L’heure n’est plus à la tolérance silencieuse au sein du ministère de la Justice. Dans une circulaire transmise à la Procureure générale près le Tribunal criminel spécial (TCS) ainsi qu’à tous les procureurs généraux près les cours d’appel du pays, Jean de Dieu Momo, ministre délégué à la Justice, tire la sonnette d’alarme. L’objet est explicite : « Manquements observés ». Le ton, lui, est sans équivoque.« Mon attention a été à maintes reprises appelée relativement à des procédures pénales sur des cas récurrents », écrit le ministre dans le document dont nous avons eu copie.
Il égrène une liste de dysfonctionnements particulièrement graves. Il s’agit notamment de décisions sur la culpabilité « motivée » uniquement par la non-comparution des personnes poursuivies, de réquisitions sur la culpabilité et sur la peine muettes sur les moyens de preuve et sur le quantum de la peine, de peines d’une légèreté blâmable concernant des faits d’une certaine gravité, ou encore de peines d’une sévérité excessive.
Un constat glaçant qui, selon le ministre, « semble suggérer une démobilisation de certains personnels judiciaires ». Le mal est donc profond, et la réponse, ferme. Face à ce relâchement jugé inacceptable, Jean de Dieu Momo exige des chefs de parquet une reprise en main immédiate de leurs équipes.
Il prescrit des lignes directrices strictes pour encadrer désormais les pratiques. Il leur enjoint, dans les réquisitions sur la culpabilité et sur la peine, de se prononcer explicitement et au besoin par écrit sur les moyens de preuve et sur le quantum de la peine. Il leur demande aussi de s’abstenir désormais de se limiter à requérir « l’application de la loi ».
Il leur ordonne de faire systématiquement appel ou pourvoi de tout jugement ou arrêt prononçant des peines d’une légèreté blâmable ou d’une sévérité excessive, surtout lorsque ces décisions concluent à la culpabilité uniquement en raison de la non-comparution des personnes poursuivies.

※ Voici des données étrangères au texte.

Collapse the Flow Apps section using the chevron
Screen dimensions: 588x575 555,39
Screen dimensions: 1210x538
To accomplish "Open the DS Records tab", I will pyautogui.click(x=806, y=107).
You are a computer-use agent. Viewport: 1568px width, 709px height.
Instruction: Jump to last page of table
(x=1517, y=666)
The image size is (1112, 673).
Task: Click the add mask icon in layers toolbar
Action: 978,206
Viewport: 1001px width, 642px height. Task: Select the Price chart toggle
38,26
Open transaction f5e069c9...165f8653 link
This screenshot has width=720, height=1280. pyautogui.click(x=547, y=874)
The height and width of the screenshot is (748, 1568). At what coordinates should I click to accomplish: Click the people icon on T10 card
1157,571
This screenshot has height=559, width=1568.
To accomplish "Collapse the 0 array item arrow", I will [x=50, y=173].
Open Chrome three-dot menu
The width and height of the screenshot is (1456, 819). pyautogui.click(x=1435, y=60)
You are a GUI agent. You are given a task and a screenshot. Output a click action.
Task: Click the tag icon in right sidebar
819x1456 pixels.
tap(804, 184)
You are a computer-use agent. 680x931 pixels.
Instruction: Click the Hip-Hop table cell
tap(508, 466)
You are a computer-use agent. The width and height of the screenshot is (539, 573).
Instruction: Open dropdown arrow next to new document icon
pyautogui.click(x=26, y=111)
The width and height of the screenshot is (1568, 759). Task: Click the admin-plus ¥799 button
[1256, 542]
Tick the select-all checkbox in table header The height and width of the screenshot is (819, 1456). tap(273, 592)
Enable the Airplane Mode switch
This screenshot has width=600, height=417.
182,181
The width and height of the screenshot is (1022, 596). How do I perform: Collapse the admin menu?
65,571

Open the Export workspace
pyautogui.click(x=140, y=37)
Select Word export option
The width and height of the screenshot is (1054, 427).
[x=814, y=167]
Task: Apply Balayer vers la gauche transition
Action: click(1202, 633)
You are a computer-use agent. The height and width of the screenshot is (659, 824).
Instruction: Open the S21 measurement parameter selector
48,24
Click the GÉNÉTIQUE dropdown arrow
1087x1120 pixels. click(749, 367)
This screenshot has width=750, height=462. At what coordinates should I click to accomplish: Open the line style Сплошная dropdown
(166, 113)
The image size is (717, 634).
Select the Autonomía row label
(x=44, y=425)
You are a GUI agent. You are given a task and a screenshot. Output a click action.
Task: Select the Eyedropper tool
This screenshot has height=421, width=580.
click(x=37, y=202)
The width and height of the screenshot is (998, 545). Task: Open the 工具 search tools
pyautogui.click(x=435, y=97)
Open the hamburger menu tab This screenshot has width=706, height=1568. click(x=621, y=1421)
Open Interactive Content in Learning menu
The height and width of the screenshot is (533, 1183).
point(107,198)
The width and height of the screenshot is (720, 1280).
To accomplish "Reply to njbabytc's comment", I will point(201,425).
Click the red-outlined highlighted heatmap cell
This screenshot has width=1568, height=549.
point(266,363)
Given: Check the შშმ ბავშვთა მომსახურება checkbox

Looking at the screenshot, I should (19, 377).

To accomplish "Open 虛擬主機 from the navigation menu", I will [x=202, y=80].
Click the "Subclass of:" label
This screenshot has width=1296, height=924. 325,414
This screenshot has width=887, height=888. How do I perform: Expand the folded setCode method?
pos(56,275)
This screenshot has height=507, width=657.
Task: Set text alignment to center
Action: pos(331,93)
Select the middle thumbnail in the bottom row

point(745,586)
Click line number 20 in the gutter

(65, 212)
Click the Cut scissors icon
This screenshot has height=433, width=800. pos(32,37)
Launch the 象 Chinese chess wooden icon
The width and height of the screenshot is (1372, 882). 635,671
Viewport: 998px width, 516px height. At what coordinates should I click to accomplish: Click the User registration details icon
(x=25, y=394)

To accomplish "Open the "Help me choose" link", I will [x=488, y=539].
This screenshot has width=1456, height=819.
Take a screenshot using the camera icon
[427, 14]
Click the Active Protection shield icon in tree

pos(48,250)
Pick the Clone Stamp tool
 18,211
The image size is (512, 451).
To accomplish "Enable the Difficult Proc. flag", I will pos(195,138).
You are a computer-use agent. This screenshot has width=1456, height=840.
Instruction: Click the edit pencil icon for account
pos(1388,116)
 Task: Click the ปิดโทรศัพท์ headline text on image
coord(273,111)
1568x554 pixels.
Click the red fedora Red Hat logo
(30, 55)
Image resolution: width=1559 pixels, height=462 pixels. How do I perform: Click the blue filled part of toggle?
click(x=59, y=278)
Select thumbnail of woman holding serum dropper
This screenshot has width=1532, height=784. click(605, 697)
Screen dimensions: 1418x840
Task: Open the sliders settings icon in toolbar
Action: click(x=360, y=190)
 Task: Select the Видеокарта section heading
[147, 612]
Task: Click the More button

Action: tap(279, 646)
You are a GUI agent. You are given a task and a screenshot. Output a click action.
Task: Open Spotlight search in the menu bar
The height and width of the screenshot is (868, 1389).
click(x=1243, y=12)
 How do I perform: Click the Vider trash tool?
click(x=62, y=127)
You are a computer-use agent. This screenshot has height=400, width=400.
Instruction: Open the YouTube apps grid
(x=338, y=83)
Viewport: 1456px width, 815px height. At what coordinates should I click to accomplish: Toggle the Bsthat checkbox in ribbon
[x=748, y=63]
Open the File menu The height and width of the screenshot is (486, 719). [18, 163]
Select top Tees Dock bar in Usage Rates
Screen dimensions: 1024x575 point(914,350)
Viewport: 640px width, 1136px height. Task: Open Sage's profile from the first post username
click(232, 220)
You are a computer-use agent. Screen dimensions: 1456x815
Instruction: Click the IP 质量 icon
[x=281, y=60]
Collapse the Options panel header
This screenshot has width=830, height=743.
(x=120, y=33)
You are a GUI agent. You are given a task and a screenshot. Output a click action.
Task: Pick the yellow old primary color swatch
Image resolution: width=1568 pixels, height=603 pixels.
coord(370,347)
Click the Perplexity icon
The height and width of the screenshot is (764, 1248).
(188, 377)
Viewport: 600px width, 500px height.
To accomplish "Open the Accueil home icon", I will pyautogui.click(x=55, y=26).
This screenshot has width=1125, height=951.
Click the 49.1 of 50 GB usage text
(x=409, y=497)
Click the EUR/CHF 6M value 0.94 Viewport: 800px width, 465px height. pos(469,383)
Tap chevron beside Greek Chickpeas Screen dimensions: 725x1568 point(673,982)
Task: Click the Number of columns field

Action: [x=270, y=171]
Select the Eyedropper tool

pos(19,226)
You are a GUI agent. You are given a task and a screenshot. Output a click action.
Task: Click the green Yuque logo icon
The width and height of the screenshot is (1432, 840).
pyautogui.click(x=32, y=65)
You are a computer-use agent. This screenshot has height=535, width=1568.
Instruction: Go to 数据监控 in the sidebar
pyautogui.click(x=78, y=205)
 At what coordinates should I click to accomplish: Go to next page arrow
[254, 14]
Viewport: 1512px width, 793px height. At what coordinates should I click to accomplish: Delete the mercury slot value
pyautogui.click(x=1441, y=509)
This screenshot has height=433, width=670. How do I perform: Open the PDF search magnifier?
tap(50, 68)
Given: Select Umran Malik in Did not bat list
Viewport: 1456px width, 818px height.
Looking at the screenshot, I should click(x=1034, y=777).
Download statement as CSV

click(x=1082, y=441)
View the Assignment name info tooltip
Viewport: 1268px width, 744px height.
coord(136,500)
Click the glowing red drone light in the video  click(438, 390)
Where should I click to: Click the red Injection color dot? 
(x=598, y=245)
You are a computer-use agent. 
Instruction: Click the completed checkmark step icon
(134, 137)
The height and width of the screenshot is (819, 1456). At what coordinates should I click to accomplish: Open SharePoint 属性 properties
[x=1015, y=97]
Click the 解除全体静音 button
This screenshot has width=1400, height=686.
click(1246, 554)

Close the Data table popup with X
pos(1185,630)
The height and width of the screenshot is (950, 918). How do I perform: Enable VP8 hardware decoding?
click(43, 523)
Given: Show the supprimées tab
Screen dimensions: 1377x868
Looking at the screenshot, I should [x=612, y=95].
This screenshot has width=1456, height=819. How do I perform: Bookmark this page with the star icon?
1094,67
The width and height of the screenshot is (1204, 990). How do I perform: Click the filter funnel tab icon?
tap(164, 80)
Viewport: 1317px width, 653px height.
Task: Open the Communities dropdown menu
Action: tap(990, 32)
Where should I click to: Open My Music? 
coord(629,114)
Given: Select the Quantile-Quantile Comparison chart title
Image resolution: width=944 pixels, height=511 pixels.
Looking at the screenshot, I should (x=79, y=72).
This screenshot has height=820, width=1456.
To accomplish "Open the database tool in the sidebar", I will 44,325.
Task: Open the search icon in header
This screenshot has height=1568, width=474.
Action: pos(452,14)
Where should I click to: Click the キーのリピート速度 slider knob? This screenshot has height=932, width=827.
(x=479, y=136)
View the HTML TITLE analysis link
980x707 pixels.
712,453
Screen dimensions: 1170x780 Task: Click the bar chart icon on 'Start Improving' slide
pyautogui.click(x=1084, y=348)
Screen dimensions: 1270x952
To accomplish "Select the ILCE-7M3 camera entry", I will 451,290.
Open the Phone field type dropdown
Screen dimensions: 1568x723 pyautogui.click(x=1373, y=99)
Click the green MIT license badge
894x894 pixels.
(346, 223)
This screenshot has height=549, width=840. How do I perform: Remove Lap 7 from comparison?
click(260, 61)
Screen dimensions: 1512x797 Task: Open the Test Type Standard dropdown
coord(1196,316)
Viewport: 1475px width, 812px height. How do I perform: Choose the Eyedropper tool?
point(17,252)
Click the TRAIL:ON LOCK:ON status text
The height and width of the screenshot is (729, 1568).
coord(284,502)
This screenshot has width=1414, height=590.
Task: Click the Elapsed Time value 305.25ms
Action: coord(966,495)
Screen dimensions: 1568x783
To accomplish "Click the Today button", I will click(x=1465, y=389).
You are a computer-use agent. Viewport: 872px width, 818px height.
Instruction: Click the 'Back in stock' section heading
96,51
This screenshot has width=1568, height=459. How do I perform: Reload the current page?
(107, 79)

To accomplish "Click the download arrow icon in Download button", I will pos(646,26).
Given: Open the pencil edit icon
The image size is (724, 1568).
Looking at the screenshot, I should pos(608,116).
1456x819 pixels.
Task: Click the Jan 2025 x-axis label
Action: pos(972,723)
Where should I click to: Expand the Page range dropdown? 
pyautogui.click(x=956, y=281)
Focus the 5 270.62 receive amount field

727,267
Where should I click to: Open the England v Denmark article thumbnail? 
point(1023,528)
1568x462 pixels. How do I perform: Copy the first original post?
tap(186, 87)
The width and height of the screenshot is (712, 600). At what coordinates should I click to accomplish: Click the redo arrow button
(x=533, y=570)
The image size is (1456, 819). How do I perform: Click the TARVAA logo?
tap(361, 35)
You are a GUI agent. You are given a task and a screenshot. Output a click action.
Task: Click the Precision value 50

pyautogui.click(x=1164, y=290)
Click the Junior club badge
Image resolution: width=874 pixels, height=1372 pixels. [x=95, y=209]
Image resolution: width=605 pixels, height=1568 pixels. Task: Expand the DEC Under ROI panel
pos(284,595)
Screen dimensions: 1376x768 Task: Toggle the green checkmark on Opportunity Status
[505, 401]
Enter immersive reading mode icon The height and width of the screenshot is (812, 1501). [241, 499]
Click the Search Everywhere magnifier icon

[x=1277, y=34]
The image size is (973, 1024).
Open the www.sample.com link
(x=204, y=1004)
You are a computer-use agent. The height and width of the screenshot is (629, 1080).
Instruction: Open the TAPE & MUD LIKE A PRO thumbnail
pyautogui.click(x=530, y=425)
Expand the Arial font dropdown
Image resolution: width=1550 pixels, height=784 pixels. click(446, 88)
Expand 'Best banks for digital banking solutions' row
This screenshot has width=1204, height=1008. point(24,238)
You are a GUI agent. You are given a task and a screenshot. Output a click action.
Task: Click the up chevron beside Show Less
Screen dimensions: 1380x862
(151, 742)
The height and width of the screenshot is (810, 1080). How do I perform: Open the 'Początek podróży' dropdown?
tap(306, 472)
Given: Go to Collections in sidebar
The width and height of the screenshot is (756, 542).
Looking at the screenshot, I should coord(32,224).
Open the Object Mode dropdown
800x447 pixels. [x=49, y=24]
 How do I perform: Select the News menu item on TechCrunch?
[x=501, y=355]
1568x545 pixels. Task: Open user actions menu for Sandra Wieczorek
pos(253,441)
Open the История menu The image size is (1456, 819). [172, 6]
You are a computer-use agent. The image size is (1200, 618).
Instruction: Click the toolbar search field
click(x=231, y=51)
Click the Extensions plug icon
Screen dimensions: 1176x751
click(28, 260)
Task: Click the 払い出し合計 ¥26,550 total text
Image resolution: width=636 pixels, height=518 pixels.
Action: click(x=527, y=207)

Dans cette circulaire, il ne s’agit pas d’une simple recommandation administrative. Le ministre exige « de lui rendre compte sans délai, pour une réponse disciplinaire appropriée, de tout manquement aux présentes instructions auxquelles il ’attache du prix».
Il attend également un accusé de réception de la lettre-circulaire ainsi qu’une notification écrite à tous les magistrats du parquet, afin que nul ne puisse prétendre ne pas avoir été averti.
Jean de Dieu Momo engage bien plus qu’un rappel procédural. Il engage une posture politique. Celle d’un ministère décidé à restaurer la rigueur et l’équité dans les salles d’audience, à un moment où la confiance des citoyens envers l’institution judiciaire semble chaque jour plus fragile.
Cette circulaire fera-t-elle date ? Tout dépendra, désormais, de l’aptitude des procureurs à remettre leurs troupes dans le droit chemin, et de la volonté du ministère à suivre d’effets les manquements constatés.